En la actualidad hay aprobados dos fármacos dirigidos para los pacientes positivos tanto para FLT3‐ITD como para FLT3-TKD (mutaciones en el dominio tirosin-quinasa): Rydapt (Midostaurina) para el momento de diagnóstico, y Xospata (Gilteritinib) para pacientes resistentes o en recaída, y se están desarrollando otros inhibidores de FLT3 que están en fases finales de ensayo clínico, pendientes de aprobación, como Crenolanib, Quizartinib y Sorafenib, aunque hay muchas otras moléculas en desarrollo (Tabla 1) (Patnaik, 2018; Rasko y Hughes, 2017; Thomas y Campbell, 2018; Wu et al., 2018). Los fármacos están aprobados para pacientes portadores de las mencionadas mutaciones, independientemente de la citogenética de la enfermedad, por lo que la determinación genética de FLT3 ahora no es dependiente de los resultados de cariotipo. Por tanto, la determinación de las variantes genéticas de FLT3 ya no conllevan únicamente un valor pronóstico para un determinado subgrupo de LMA, sino que la disponibilidad de medicamentos dirigidos les confieren un valor predictivo para todos los casos de LMA, lo que exige más que nunca un correcto diagnóstico genético de las alteraciones en este gen.

 

Fármaco IC50 FLT3 Otras dianas
ITD D835Y ITD/D835Y ITD/F691L
Fármacos aprobados
Gilteritinib (ASP2215) 2 2 2 22 AXL, LTK
Midostaurina (PKC412, CGP41251) 8 <10 15 10 KIT, PDGFR, PKC, VEGFR2
Fármacos en últimas fases de ensayo clínico
Crenolanib (CP-868-596) 9 5 12 55 KIT, PDGFR
Quizartinib (AC220) <1 6 23-35 128 KIT, PDGFR
Sorafenib 1-2 >1500 >2000 >2300 KIT, PDGFR, RAF, VEGFR2/3, ERK

Tabla 1. Fármacos con actividad contra FLT3. Los compuestos señalados en negrita están ya aprobados por la FDA. Otros fármacos que están en desarrollo en estos momentos son: AMG 925, Cabozantinib, FF-10101, G-749, Lestaurtinib (CEP-701), SEL24-B489, Sunitinib (SU11248), Tandutinib (MLN518, CT53518), y TTT-3002. Modificada de Patnaik (Patnaik, 2018) y Wu et al. (Wu et al., 2018).

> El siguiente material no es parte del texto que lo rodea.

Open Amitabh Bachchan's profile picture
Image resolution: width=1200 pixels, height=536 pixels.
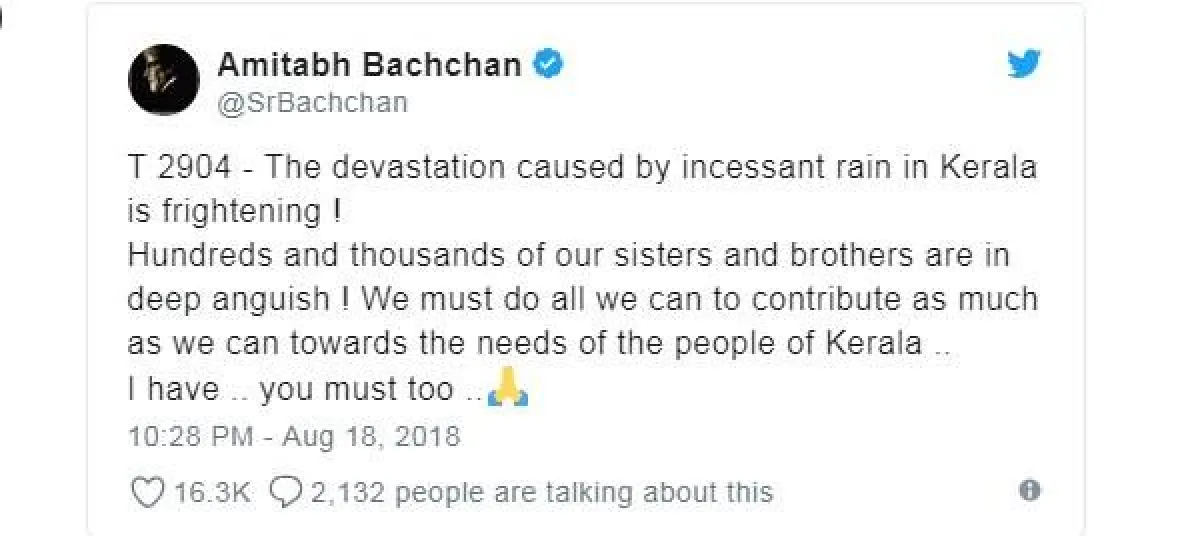point(163,79)
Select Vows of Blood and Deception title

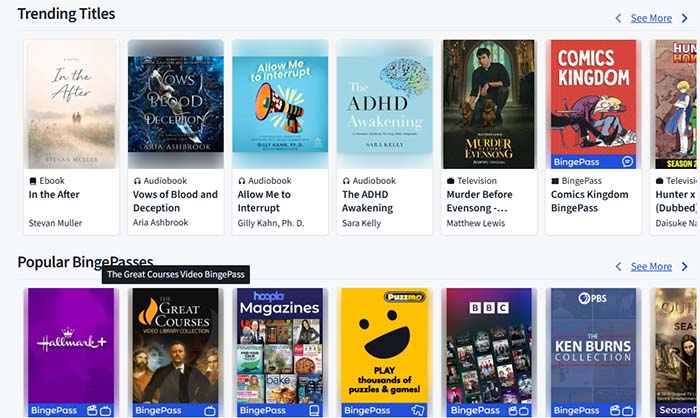point(175,201)
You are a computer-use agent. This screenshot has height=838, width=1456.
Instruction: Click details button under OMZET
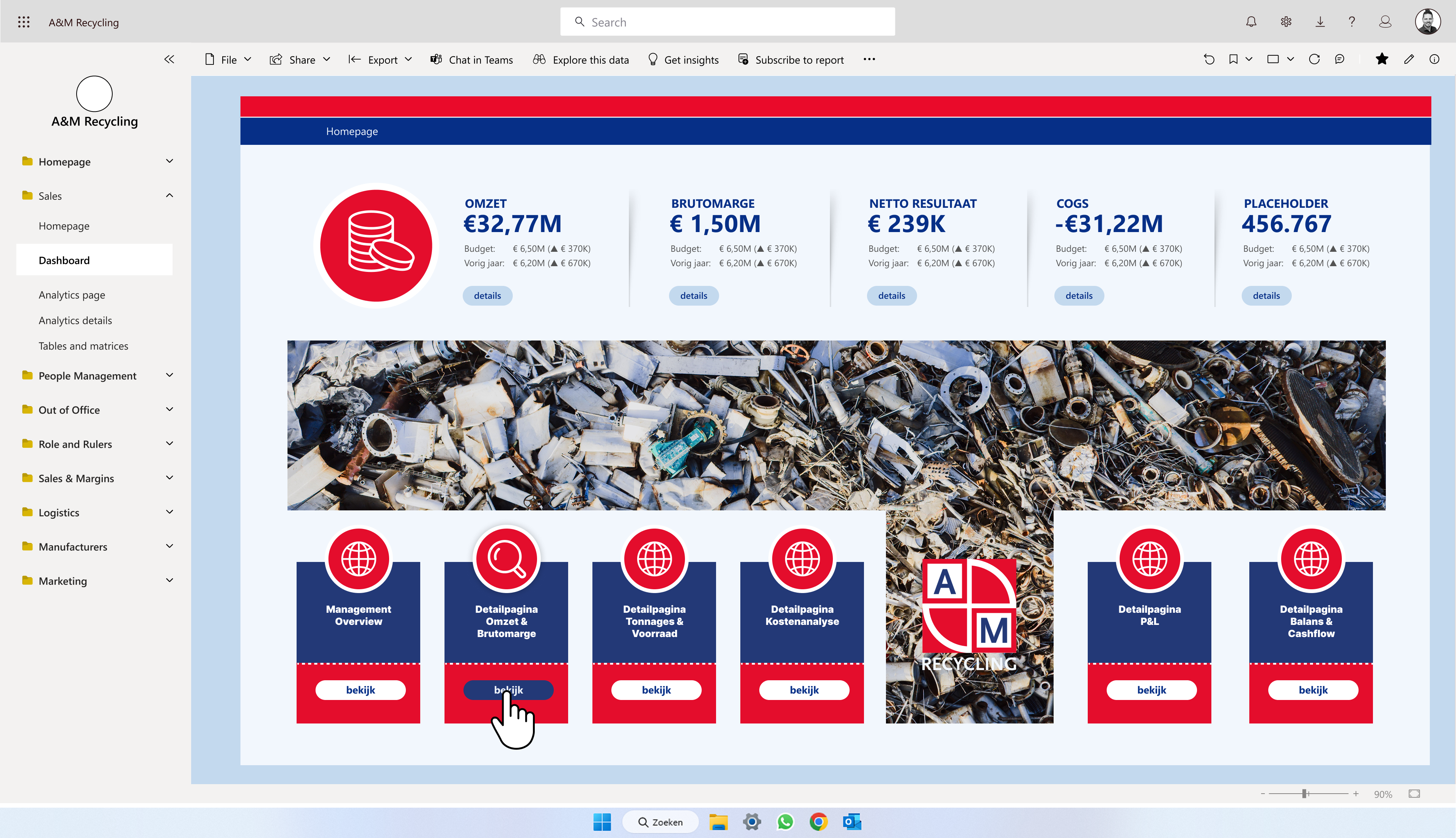[487, 295]
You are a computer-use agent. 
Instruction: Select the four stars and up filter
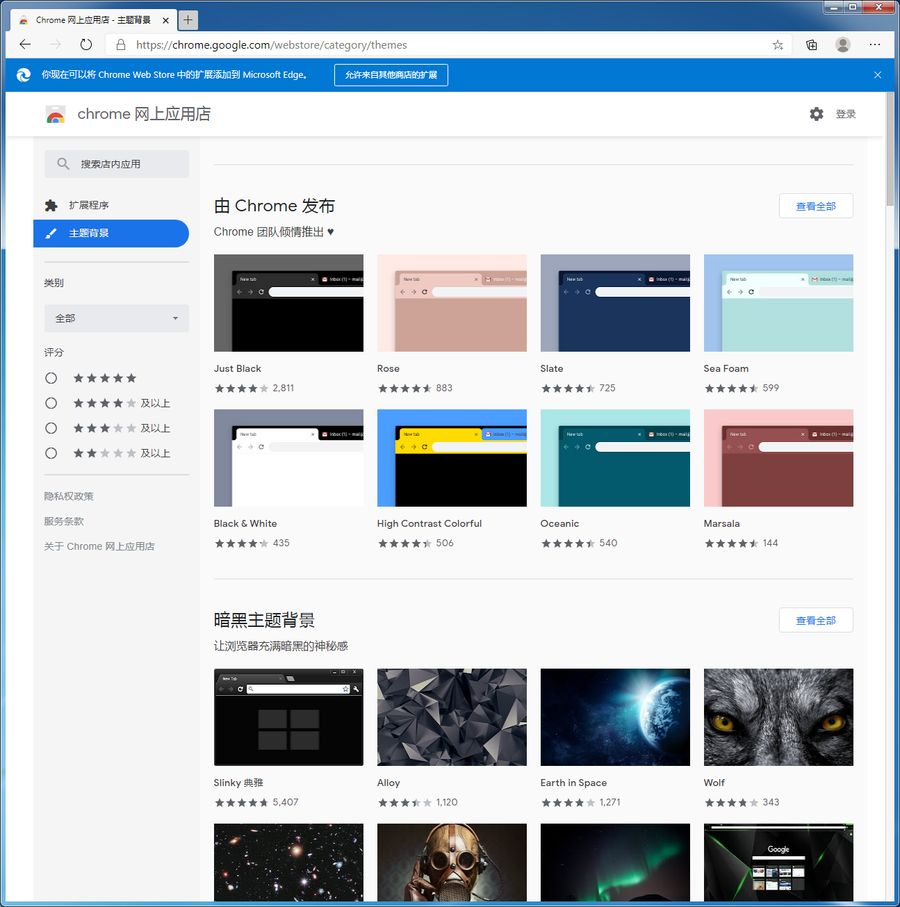tap(51, 403)
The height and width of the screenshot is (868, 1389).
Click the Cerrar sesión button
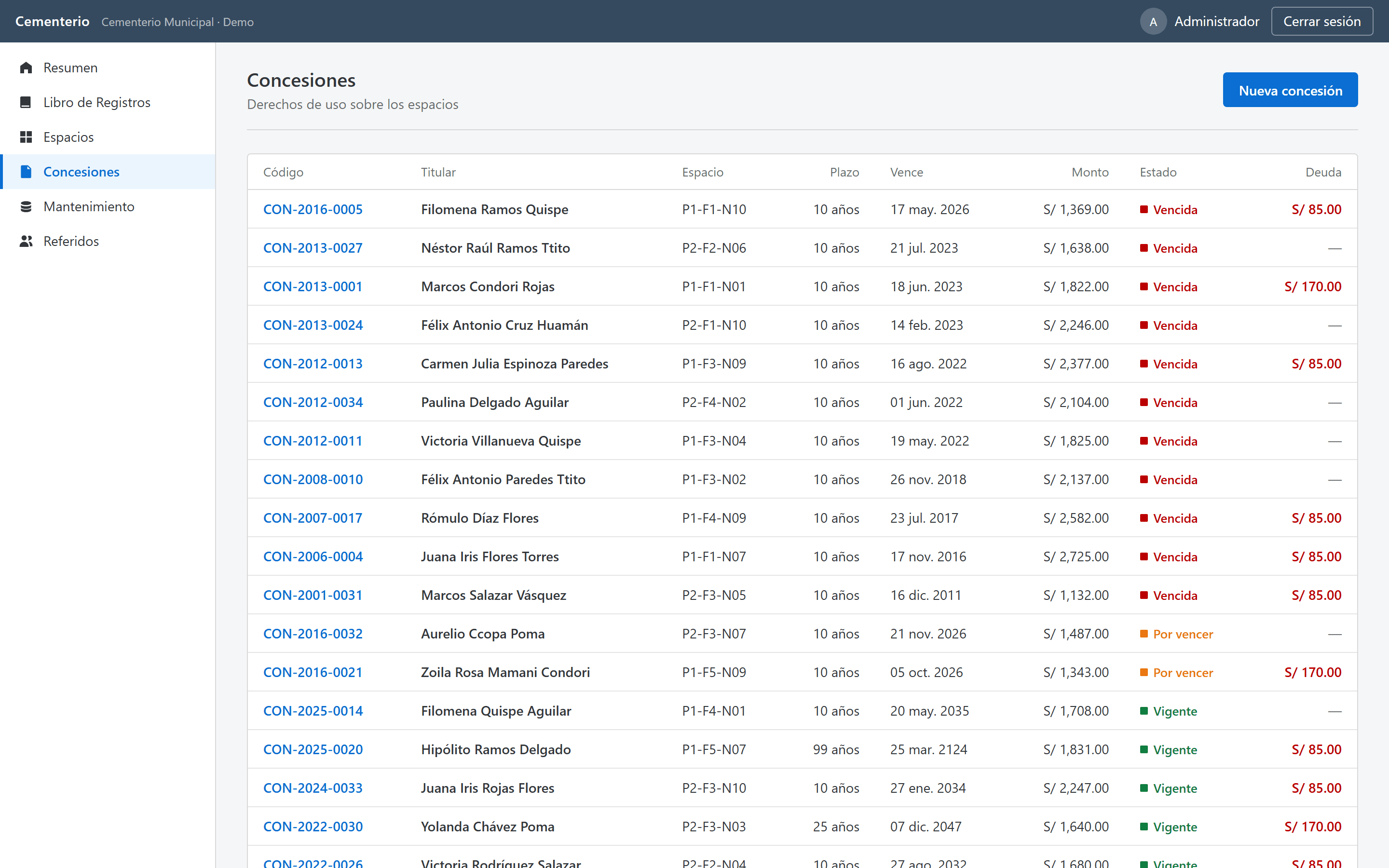1321,21
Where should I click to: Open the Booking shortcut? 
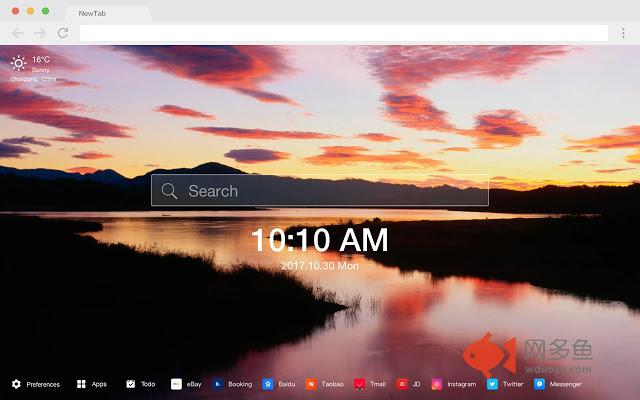pos(217,384)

IC50: concentración de inhibición al 50% de la proliferación de células Ba/F3 transformadas con plásmidos portadores de la/s variante/variantes de FLT3 indicadas.

 

Variantes genéticas del gen FLT3

El gen FLT3, también llamado quinasa hepática fetal 2 (FLK2), quinasa de células madre (STK-1) o clúster de diferenciación antigénica 135 (CD135), se encuentra en el brazo largo del cromosoma 13 (13q12.2), y tiene una longitud de 97,3 kb. La proteína codificada es un receptor de membrana que está formado por un dominio extracelular -compuesto por cinco dominios tipo inmunoglobulina-, una región transmembrana, y dos dominios tirosina-quinasa citoplasmáticos (Figura 1). En presencia de ligando, el receptor se activa y dimeriza, lo que conduce a su autofosforilación y fosforilación adicional de múltiples moléculas efectoras citoplasmáticas. Este gen participa en la hematopoyesis, principalmente en la diferenciación de las células precursoras, la proliferación de éstas y su supervivencia. En condiciones normales, FLT3 se expresa en los tejidos en los que se forman las células precursoras, como la médula ósea, los órganos linfoides, el hígado,  el timo y la placenta (Meshinchi y Appelbaum, 2009); se expresa en todas las células hematopoyéticas CD34+, en los progenitores de linfocitos B, en los progenitores de la estirpe mieloide y en los monocitos. Aquellas células progenitoras que expresen en la membrana altos niveles del receptor se diferenciarán a macrófagos, mientras que las que expresen niveles más bajos serán eritrocitos (Grafone et al., 2012).

 

diagnóstico FLT3

Figura 1. Estructura del receptor FLT3, y localización de las variantes más frecuentes. Las inserciones de duplicación en tándem (ITD) se localizan en los dominios yuxtamembrana (JMD) y quinasa 1 (TKD1), mientras que las variantes puntuales más frecuentes se localizan en el dominio quinasa 2 (TKD2). También se han publicado algunas variantes puntuales mucho menos frecuentes a lo largo de toda la proteína, desde el dominio extracelular (Patnaik, 2018).

 

Las mutaciones ITD en el gen FLT3 consisten en la inserción de secuencias repetidas: la mayoría (70%) se insertan en el dominio yuxtamembrana (JMD), mientras que el resto se localizan en el dominio tirosina-quinasa 1 (TKD1) (Figura 1) (Breitenbuecher et al., 2009; Kayser et al., 2009). Las variantes TKD1-ITDs son significativamente más largas que las JMD-ITD y se asocian a peor pronóstico (Arreba-Tutusaus et al., 2016; Kayser et al., 2009; Schlenk et al., 2014). Estudios estructurales han demostrado que tan sólo 15 pares de bases de inserción ITD en JMD pueden impedir la conformación auto-inhibitoria de la quinasa, permitiendo así que el receptor FLT3 se dimerice independientemente de la presencia de ligando, lo que conlleva auto-fosforilación constitutiva y activación de la señalización de vías de proliferación y supervivencia celular (Chan, 2011; Griffith et al., 2004). Se han reportado algunos casos (poco frecuentes) de deleciones, que también provocan activación constitutiva del receptor y, por tanto, tienen un efecto patogénico, al igual que las ITD (Chatain et al., 2015).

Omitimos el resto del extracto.